Another episode that sticks in my mind is the party at Bob’s apartment where everyone did the Bunny Hop. Try getting that tune out of your head.
Later, Newhart headed up another series, Newhart, running from 1982-1990 (featuring Larry and the brothers Daryl, among others). Now Bob’s an innkeeper in Vermont and instead of Suzanne Pleshette, his wife is played by Mary Frann.
There’s a lot to remember from this one but the opening—a mini-travelogue of Vermont with scenes of a small town, woodsy highway, and boating on a lake—all to the strains of a rollicking Henry Mancini theme—always reminded me of my mother’s place in New Hampshire.
That show pulled off the greatest surprise in TV history when, at episode’s end, Bob wakes up with Pleshette and we learn that the whole Vermont thing has been a dream.
Throw in the fact that one of the videos my kids watched endlessly when they were young was the Rescuers Down Under, that animated Disney film from 1990 with a wonderful George C. Scott villain. Newhart and Eva Gabor were the voices of the meeces we love to pieces (as Hanna-Barbera’s Mr. Jinks would say). So Newhart was always there.

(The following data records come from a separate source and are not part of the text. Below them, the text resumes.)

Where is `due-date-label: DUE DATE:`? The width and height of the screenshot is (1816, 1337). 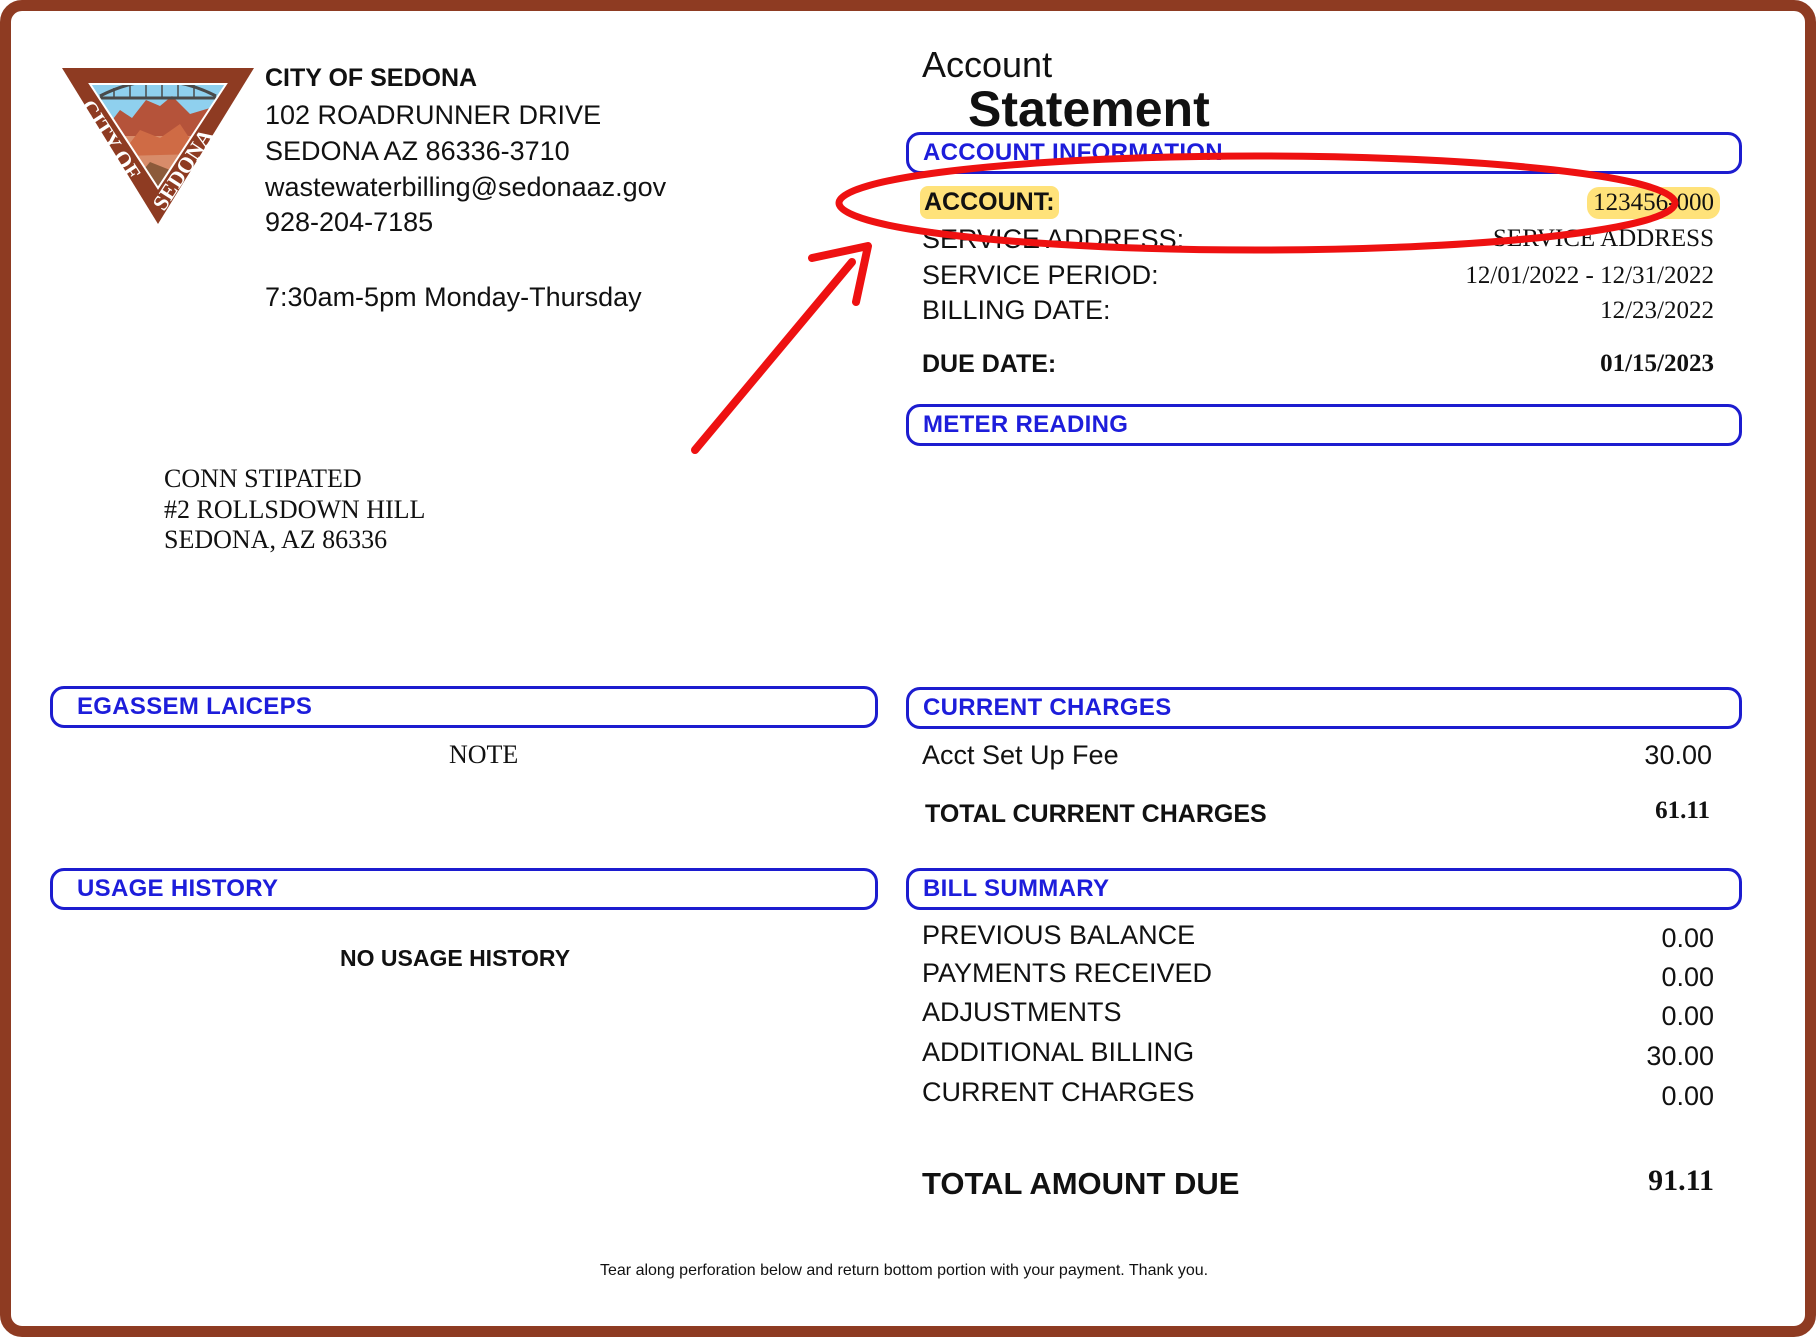
due-date-label: DUE DATE: is located at coordinates (990, 364).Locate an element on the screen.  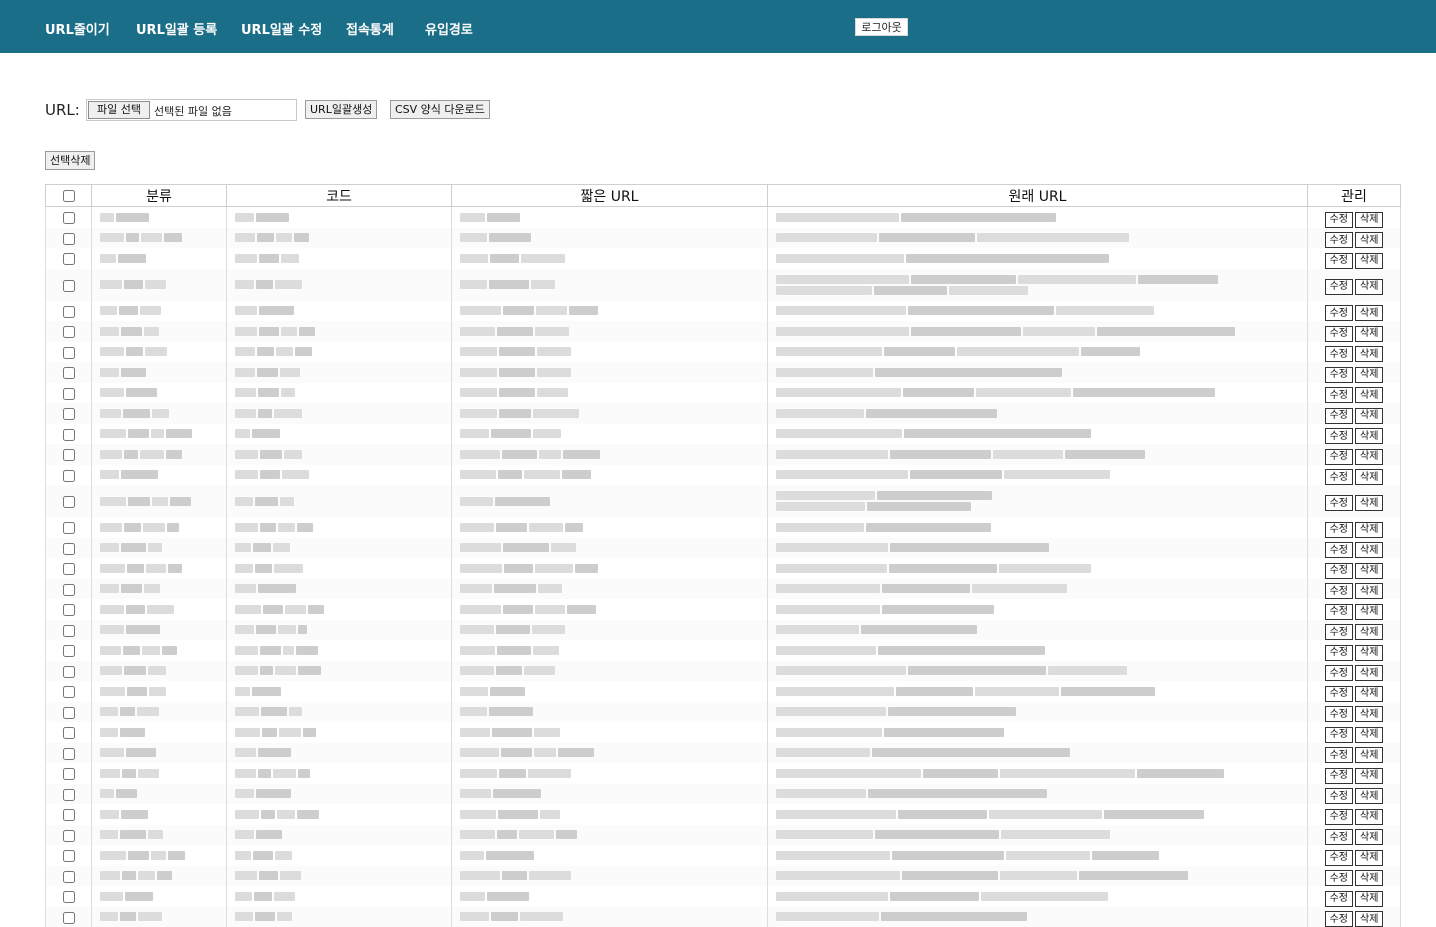
nav-referrer: 유입경로 is located at coordinates (449, 28). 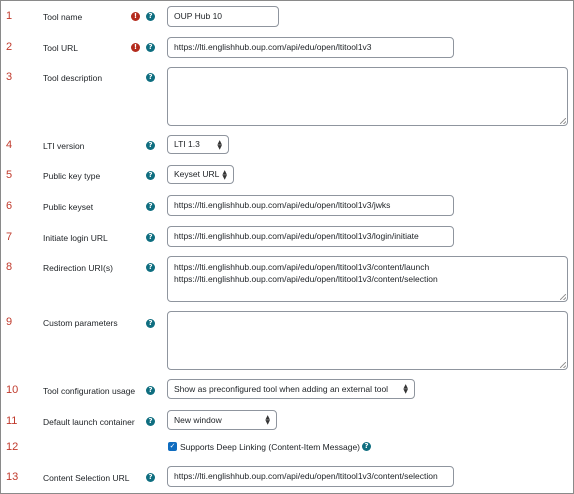 What do you see at coordinates (10, 77) in the screenshot?
I see `row-number-3: 3` at bounding box center [10, 77].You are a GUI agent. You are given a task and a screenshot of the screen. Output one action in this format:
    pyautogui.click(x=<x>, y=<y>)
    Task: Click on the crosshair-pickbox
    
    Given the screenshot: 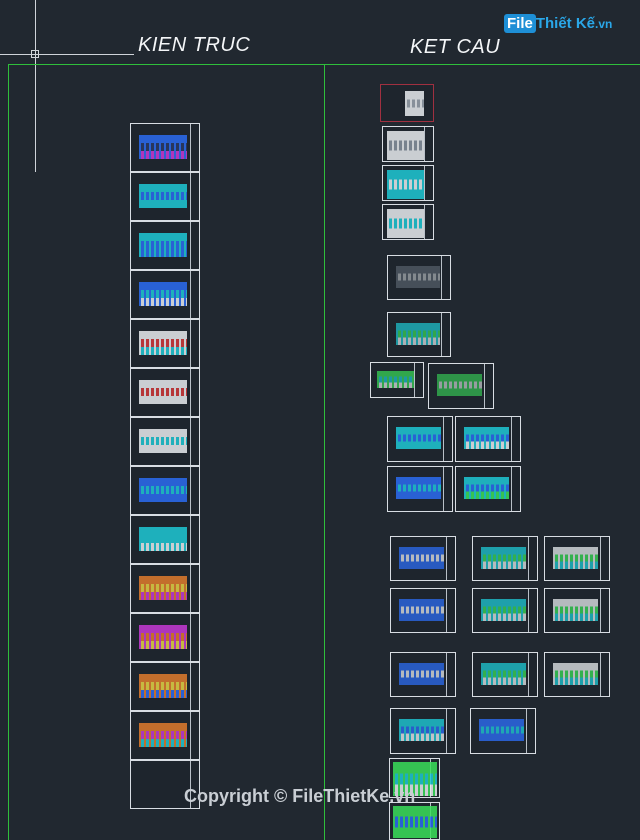 What is the action you would take?
    pyautogui.click(x=35, y=54)
     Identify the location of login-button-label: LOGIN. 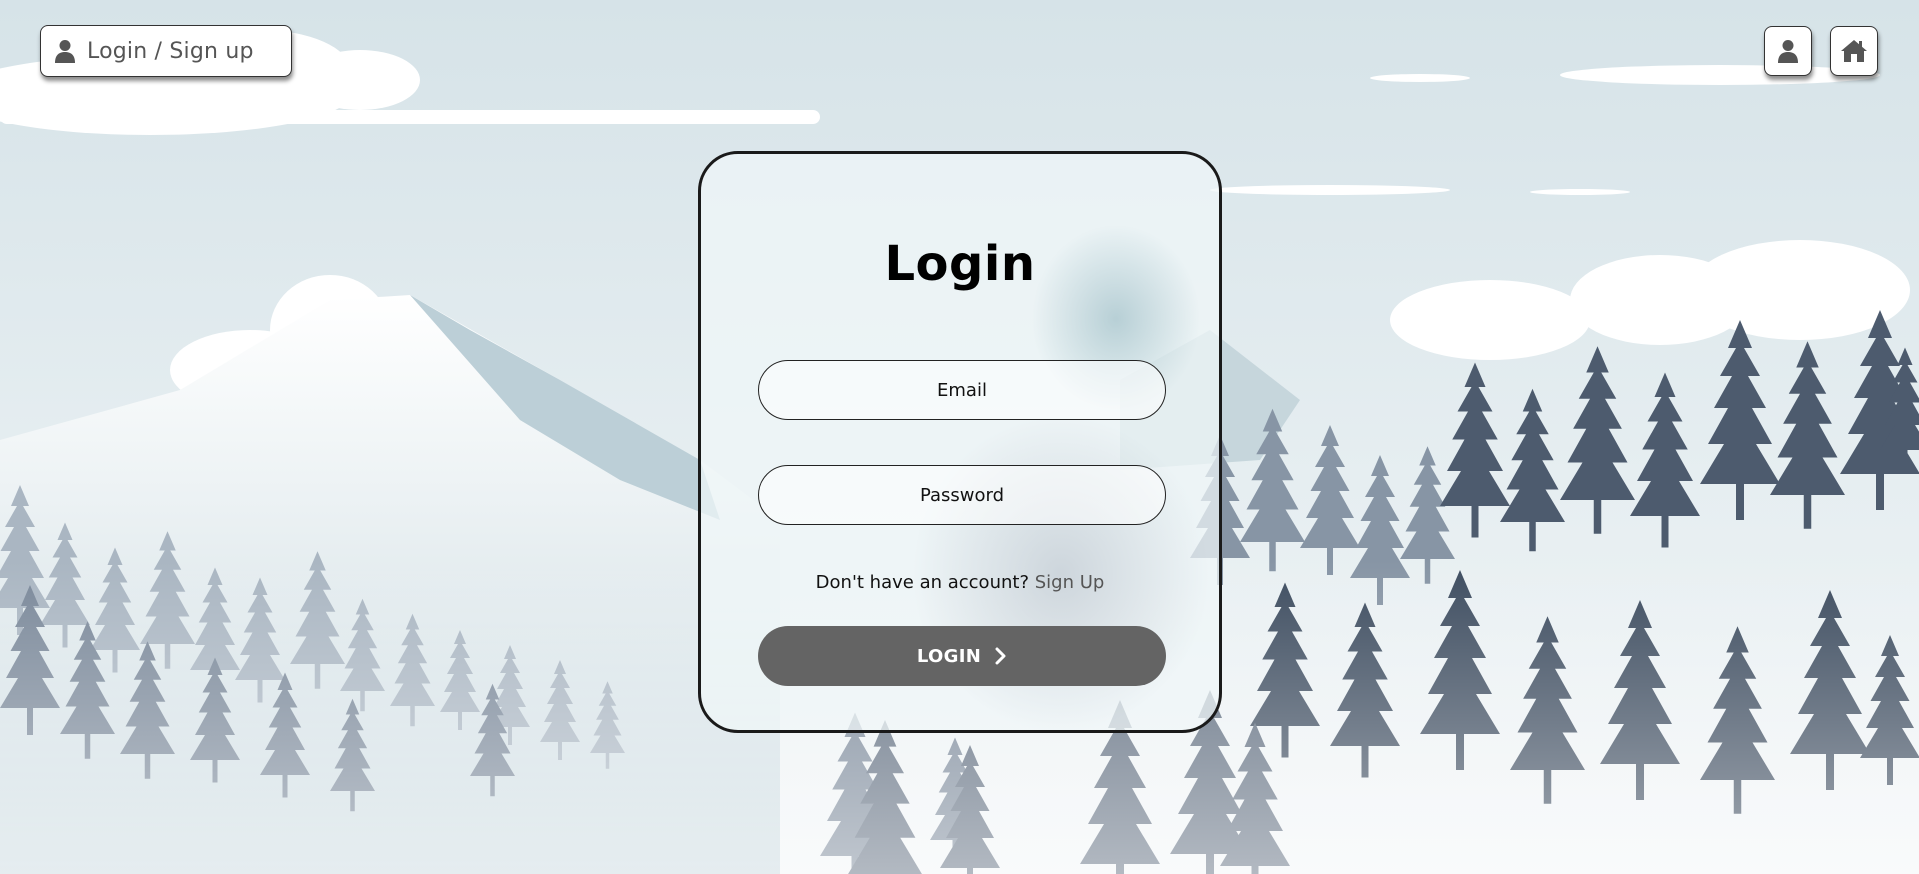
(949, 656).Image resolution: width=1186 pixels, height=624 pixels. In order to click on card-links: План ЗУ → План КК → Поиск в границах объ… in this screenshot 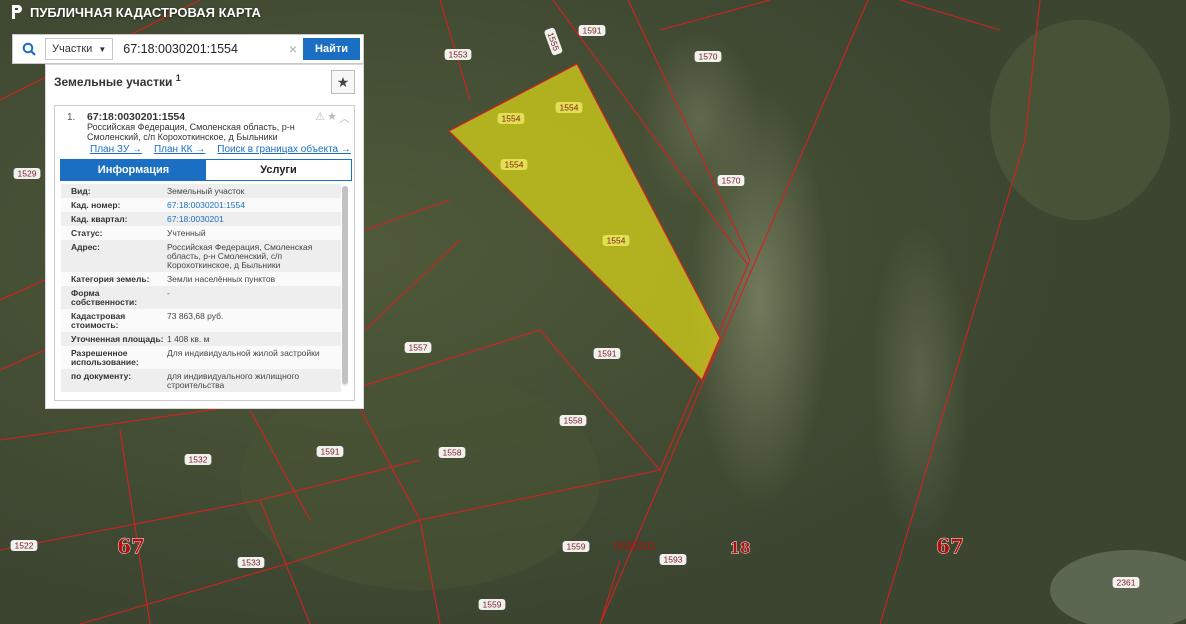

Tributes abound for a man the world found eminently likable. I’ve seen references to an “everyman persona” and “deadpan” wit. Whatever it was that made him special, I’m glad he was around.
Great job and quickly down.
Let's remember the fantastic Thanksgivng episode, Over the River and through the Woods were they get super drunk and order a ton of Chinese food. Moo goo guy pan. More goo to go!